まだまだ暑い日が続くものの
受験生にとっては夏が終わり、さまざまな現実が見えてくる時期に入った。
当然にこれまで国公立大学を目指して頑張ってきたが
ここに来て私大に的を絞り、
英語・数学・理科二科目の4科目中心に学習していく方針へと転換する生徒が出てくる。
これは毎年の事であり、何の問題もない。

一つ誤解すべきでないのは
では4月から4科目に絞って学習した方が効果的だったのではないか、
これまで現代文・古文・漢文・社会を学習してきた時間を棒に振ることになるのではないか、
と考えがちであるが、決してそうではない、
という点である。
これは個人差があって一概に言えるものでは当然ないが
大雑把に言って
最初から科目を絞って学習してきた生徒より、
文系理系科目を広く学習してきた国公立大学受験型の生徒の方が概して成績がよい。
要は優秀で、学力が高いと言える。
もともとそれだけのキャパシティを持っているからという
身も蓋もない見方もあり得ようが
しかし、一番大きく、重要な要素に「イメージ力の育まれ方」という問題があるように思う。

理系科目、特に数学は数式を見たときにそこに必要な豊かなイメージを描く必要があるが、
それなしに解いてしまえることも多い。
ただマニュアル通りに式を変形し、記号を操作するだけの作業をして答えを出す。
そこからそのような「学習」を学習と勘違いしてどんどん量だけこなした結果
数学の成績が中途で伸び悩む、どうしてもそれ以上伸びない、
ということが出てくる。
しかし本当に数学が得意な生徒は、
それぞれの場面で必要かつ豊かなイメージを描いているものである。
数学はややもするとイメージを描かないでも済んでしまう恨みがあるが、
文系科目、特に国語系は否応なしにイメージを描かされる。
「国境の長いトンネルを抜けるとそこは雪国だった。

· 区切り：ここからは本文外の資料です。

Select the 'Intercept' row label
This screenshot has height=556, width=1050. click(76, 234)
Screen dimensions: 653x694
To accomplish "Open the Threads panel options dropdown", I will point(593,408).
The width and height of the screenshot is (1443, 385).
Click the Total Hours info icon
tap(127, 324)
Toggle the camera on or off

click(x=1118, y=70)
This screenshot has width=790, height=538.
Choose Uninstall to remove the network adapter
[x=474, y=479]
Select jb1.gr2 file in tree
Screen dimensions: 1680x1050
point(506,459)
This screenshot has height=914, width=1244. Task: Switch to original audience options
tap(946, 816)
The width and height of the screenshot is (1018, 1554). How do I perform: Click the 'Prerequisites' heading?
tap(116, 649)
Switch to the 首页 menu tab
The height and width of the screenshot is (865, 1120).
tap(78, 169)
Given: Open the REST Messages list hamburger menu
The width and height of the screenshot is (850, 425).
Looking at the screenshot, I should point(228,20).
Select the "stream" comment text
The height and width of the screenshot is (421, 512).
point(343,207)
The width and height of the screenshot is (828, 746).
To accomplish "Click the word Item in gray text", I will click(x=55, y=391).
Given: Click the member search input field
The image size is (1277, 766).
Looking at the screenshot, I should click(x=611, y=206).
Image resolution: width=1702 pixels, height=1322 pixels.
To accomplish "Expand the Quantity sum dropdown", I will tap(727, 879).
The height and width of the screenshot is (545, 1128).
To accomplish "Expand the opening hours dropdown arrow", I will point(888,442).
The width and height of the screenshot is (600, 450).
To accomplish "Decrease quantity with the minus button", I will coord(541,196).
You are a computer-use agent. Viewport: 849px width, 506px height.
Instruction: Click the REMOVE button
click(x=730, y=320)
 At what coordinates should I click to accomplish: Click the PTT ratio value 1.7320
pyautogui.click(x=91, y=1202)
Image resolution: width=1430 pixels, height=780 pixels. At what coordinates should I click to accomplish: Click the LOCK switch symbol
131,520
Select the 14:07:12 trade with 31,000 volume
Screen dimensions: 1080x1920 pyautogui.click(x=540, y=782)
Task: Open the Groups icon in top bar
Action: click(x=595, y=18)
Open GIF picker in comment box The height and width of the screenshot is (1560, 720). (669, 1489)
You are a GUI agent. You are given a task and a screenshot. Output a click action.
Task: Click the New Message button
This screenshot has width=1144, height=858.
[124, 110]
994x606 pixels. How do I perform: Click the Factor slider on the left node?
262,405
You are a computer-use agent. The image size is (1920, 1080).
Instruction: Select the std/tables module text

」
これは感情を伴った豊かなイメージを描かざるを得ないであろう。
ただし、実を言うと
こういう文章を目の当たりにしても貧困なイメージしか描けない人々もいて
そのことが全体的な成績・学力の違いに大いにかかわっていくのであるが・・・。
受験勉強というのは直接には文字や記号で学習するのだが、
文字や記号が表しているもの=中身を考えるの学習であるはずが、
なぜか文字や記号だけを憶えたり、
それを変形させることが学習だという勘違いが起こっていく。
それは理系科目や母国語ではない英語の学習で起こりがちである。

母国語の文章は否応なしにイメージを描かせてくれる。
知らず知らずのうちにイメージを描く訓練をしてくれる。
概して読書歴が豊かな生徒は知性が高い。
それはイメージ力があって、そこでいろいろとものを考えてきた歴史を持っているからである。
国語系は得意でも数学が苦手という生徒も
数学でのイメージの仕方を教えてあげると
そもそもイメージを描く習慣ができているから見違えるように伸びていく。

物事はそれだけやればというものではないところが面白いのだ。
いろいろなことが伏線としてつながり合っている。
受験科目だけ学習すれば効率よく成績を上げられる、という単純な問題では決してないのである。

ちょうど昨日、
今春秋田大学医学部に進学した(成績開示では合格者の上位半分に位置しての合格である)K君が
丁寧な合格体験記を書いて持ってきてくれた。
そこにはイメージを描くことの大切さが説かれてあり、
国語を熱心に学習した効果や
苦手だった数学をイメージ力の養成とともに克服していった軌跡が書かれている。
来年度の募集期には資料請求者にお送りすることになる。
是非参考にしてほしい。
学力は総合力であることを改めて感じていただけると思う。